*** Opening RECORDS TO PROCESS ***
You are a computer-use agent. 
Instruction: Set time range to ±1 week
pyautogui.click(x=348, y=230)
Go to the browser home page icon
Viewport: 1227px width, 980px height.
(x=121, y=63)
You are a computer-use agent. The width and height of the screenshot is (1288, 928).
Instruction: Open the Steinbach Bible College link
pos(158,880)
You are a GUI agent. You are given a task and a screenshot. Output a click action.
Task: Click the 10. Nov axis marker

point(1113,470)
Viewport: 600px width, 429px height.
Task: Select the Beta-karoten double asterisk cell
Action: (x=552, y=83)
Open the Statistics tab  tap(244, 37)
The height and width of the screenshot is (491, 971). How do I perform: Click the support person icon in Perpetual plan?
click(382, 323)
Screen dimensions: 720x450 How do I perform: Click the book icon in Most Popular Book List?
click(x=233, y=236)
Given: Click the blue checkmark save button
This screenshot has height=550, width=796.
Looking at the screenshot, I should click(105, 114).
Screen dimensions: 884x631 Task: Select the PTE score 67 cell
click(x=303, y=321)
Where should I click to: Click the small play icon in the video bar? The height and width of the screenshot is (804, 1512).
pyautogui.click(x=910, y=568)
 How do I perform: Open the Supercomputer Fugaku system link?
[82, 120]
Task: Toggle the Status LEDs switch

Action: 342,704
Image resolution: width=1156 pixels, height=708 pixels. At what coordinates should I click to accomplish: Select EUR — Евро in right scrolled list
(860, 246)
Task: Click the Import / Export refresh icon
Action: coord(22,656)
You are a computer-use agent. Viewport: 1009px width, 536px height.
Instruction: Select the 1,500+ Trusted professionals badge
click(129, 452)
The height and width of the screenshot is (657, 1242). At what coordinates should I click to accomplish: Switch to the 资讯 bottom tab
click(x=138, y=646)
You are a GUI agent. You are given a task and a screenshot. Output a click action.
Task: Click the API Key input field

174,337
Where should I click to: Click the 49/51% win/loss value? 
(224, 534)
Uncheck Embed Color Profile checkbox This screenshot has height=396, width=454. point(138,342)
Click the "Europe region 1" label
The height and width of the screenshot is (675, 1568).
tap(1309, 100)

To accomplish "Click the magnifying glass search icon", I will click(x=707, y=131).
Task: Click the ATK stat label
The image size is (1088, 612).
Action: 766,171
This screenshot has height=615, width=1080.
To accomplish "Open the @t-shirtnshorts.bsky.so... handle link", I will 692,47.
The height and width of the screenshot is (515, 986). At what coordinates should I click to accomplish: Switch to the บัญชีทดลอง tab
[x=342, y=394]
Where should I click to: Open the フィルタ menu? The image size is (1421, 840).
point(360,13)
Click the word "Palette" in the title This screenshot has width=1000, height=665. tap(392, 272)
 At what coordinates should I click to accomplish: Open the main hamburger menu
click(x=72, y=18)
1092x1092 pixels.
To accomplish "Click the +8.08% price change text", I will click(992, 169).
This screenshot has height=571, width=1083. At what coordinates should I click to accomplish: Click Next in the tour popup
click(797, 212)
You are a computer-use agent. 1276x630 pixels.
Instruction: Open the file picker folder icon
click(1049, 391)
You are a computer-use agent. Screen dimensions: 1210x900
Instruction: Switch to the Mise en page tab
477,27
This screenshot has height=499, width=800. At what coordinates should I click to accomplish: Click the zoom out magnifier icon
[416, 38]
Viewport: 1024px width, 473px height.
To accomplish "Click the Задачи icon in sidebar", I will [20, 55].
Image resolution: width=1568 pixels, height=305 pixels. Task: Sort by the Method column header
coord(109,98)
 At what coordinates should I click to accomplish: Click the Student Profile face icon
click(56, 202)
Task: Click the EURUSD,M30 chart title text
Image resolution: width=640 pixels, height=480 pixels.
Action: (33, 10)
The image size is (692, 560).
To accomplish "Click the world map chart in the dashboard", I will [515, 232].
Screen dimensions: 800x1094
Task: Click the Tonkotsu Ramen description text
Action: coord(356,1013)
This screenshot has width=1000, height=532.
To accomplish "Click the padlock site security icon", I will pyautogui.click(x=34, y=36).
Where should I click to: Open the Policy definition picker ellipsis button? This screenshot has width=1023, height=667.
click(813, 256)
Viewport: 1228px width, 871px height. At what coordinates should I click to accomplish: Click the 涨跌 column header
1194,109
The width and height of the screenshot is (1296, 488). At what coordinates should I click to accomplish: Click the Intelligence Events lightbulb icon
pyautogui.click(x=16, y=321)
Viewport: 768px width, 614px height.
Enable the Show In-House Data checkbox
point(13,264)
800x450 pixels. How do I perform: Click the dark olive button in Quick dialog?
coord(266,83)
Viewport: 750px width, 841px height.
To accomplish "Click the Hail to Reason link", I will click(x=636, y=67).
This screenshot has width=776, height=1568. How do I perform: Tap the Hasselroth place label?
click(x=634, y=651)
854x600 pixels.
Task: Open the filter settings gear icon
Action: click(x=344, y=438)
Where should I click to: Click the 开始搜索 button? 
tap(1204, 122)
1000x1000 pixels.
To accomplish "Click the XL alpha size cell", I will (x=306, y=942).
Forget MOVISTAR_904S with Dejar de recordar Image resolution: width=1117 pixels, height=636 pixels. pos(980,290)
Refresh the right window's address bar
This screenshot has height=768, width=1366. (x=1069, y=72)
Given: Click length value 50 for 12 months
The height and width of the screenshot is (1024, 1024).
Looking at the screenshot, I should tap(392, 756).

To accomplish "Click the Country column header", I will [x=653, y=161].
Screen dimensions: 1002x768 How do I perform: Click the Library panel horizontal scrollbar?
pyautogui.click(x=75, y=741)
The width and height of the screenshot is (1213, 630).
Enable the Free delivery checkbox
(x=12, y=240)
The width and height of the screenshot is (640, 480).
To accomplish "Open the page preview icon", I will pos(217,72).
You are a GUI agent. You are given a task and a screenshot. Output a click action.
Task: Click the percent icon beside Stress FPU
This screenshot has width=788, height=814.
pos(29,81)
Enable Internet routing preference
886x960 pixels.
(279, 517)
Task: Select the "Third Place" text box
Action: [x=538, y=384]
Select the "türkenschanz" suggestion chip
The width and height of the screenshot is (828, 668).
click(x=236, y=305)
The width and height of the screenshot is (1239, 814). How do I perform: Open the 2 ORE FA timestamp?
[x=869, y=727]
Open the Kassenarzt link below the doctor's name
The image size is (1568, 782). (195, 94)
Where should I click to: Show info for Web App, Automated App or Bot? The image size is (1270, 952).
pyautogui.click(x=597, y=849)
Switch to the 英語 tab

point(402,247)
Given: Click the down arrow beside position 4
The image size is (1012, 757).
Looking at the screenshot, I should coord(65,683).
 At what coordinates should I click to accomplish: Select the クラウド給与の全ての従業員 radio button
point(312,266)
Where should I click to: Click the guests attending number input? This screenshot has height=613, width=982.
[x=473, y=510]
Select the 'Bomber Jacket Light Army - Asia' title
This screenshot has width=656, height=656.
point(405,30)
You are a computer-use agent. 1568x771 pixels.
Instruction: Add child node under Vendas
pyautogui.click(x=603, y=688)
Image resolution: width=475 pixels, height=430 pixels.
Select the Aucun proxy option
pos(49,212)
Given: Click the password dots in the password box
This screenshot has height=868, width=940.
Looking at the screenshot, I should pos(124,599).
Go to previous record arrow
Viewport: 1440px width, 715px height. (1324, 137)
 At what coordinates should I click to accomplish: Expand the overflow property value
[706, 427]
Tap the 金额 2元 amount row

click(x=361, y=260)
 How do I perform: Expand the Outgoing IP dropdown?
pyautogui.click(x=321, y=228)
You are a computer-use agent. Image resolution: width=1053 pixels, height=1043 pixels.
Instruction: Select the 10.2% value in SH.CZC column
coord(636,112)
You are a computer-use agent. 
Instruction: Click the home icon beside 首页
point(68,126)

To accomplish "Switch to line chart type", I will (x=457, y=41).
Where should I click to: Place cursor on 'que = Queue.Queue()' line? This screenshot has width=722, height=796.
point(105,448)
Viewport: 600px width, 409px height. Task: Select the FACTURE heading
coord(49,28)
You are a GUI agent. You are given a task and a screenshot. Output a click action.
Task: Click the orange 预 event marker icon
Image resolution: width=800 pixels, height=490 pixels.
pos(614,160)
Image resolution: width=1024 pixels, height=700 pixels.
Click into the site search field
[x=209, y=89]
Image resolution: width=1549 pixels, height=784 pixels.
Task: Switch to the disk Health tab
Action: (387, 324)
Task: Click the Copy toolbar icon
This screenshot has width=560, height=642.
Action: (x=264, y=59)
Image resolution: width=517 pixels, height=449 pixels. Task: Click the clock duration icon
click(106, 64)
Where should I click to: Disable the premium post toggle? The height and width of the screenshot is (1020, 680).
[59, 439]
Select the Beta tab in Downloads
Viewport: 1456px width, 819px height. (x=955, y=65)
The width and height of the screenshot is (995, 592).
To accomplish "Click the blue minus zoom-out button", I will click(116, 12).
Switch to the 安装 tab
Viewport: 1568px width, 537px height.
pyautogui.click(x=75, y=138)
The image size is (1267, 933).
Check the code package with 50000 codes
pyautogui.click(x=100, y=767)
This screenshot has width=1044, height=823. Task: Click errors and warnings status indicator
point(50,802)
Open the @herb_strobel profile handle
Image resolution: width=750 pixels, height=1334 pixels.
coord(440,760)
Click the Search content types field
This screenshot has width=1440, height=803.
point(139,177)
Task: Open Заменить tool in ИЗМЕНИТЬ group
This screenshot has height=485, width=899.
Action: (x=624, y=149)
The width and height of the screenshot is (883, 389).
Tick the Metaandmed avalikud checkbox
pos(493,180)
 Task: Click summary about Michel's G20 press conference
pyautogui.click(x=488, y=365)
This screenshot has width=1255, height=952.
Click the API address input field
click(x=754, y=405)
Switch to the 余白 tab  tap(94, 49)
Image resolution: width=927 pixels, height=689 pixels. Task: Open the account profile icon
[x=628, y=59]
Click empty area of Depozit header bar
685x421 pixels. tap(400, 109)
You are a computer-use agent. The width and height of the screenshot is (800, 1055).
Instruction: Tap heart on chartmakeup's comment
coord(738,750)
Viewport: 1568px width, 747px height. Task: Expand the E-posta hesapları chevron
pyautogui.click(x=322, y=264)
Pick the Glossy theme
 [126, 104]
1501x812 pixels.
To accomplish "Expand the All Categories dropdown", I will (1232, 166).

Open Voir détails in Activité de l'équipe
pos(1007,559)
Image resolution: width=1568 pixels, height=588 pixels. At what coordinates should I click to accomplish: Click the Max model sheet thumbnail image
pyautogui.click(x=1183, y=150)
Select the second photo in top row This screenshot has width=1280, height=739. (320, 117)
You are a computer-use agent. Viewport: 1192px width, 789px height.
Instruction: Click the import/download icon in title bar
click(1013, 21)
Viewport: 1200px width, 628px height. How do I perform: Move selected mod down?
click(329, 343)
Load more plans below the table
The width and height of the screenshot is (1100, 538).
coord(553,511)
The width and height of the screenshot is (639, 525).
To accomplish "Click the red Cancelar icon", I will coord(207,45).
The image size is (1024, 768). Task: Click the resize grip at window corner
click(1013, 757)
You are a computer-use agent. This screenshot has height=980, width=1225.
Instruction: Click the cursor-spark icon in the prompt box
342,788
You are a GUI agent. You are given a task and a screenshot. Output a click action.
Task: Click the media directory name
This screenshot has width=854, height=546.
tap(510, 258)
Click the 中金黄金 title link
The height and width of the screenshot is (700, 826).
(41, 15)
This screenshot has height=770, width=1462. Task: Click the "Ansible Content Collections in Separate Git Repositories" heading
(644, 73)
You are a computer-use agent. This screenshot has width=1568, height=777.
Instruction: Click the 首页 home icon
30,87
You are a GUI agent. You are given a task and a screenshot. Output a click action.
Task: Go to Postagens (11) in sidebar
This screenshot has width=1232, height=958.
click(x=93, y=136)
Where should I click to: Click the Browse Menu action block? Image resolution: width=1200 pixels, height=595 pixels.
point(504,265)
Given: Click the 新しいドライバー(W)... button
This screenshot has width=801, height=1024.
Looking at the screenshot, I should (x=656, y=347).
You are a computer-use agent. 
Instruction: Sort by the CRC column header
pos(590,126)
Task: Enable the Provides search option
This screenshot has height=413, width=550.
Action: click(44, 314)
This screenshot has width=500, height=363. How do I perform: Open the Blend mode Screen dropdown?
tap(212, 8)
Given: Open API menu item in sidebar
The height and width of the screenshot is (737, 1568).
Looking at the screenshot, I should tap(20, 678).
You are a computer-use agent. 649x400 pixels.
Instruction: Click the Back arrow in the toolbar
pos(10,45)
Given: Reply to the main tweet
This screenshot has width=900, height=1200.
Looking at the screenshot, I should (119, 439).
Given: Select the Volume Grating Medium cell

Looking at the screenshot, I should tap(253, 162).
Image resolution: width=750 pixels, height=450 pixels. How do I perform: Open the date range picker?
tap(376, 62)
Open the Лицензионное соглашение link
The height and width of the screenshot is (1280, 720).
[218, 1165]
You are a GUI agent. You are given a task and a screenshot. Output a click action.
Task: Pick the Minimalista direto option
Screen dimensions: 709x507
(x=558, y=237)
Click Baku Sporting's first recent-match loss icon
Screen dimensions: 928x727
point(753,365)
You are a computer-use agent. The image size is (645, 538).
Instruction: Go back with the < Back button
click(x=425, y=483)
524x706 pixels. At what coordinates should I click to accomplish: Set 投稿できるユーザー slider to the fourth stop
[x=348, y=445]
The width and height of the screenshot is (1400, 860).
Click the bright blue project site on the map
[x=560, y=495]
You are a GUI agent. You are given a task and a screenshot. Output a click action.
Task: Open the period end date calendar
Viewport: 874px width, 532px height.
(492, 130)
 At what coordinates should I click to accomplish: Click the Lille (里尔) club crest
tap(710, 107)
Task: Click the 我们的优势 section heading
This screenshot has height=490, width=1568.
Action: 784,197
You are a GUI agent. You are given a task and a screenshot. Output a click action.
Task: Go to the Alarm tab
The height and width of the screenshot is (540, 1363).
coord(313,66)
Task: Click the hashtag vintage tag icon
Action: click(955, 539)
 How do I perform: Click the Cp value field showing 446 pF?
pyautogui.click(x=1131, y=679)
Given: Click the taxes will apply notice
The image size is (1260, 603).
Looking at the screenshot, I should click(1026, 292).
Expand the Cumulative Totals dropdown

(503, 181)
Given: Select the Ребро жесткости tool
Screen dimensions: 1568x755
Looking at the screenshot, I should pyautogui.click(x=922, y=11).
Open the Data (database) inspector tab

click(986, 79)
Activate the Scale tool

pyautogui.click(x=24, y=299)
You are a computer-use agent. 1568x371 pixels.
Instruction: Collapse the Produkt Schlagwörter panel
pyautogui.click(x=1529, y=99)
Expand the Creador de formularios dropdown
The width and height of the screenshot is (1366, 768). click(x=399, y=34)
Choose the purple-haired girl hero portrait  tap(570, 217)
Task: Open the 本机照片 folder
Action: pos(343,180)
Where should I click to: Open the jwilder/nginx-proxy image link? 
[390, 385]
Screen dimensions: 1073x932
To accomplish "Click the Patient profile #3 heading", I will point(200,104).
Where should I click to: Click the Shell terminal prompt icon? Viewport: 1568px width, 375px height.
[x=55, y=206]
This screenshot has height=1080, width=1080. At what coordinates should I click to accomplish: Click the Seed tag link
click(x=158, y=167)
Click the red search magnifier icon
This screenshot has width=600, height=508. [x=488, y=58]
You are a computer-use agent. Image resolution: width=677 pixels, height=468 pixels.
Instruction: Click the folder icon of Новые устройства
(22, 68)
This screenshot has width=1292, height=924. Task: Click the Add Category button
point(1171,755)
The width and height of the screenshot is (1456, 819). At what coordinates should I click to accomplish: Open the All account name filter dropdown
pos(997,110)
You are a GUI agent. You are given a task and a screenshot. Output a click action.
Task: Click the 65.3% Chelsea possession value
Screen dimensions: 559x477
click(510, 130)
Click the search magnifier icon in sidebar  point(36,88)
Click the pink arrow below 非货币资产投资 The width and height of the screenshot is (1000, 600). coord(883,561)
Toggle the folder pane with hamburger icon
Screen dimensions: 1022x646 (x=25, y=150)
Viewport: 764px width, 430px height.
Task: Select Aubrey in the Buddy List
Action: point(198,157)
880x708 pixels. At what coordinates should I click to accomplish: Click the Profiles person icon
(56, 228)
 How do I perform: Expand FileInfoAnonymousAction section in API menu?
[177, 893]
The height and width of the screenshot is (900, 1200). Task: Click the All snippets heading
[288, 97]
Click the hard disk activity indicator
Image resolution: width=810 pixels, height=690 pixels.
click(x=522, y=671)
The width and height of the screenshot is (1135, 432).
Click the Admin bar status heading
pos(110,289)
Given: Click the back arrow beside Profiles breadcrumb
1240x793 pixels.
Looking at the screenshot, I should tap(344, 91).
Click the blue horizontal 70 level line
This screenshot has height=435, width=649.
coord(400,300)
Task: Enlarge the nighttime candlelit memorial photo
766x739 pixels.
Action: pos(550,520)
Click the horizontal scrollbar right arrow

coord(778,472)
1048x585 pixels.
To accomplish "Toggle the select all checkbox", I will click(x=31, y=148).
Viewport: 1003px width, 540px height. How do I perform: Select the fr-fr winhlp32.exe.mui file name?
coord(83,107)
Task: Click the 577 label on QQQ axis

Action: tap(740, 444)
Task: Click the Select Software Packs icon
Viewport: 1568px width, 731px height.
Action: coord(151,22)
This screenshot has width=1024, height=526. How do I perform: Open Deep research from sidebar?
*** Closing RECORDS TO PROCESS ***
Reproduce exactly the entries above, limited to the lines from the one with "Task: Open Заменить tool in ИЗМЕНИТЬ group" through the one with "Switch to the 余白", both included.

Task: Open Заменить tool in ИЗМЕНИТЬ group
This screenshot has height=485, width=899.
Action: (x=624, y=149)
The width and height of the screenshot is (883, 389).
Tick the Metaandmed avalikud checkbox
pos(493,180)
 Task: Click summary about Michel's G20 press conference
pyautogui.click(x=488, y=365)
This screenshot has width=1255, height=952.
Click the API address input field
click(x=754, y=405)
Switch to the 余白 tab  tap(94, 49)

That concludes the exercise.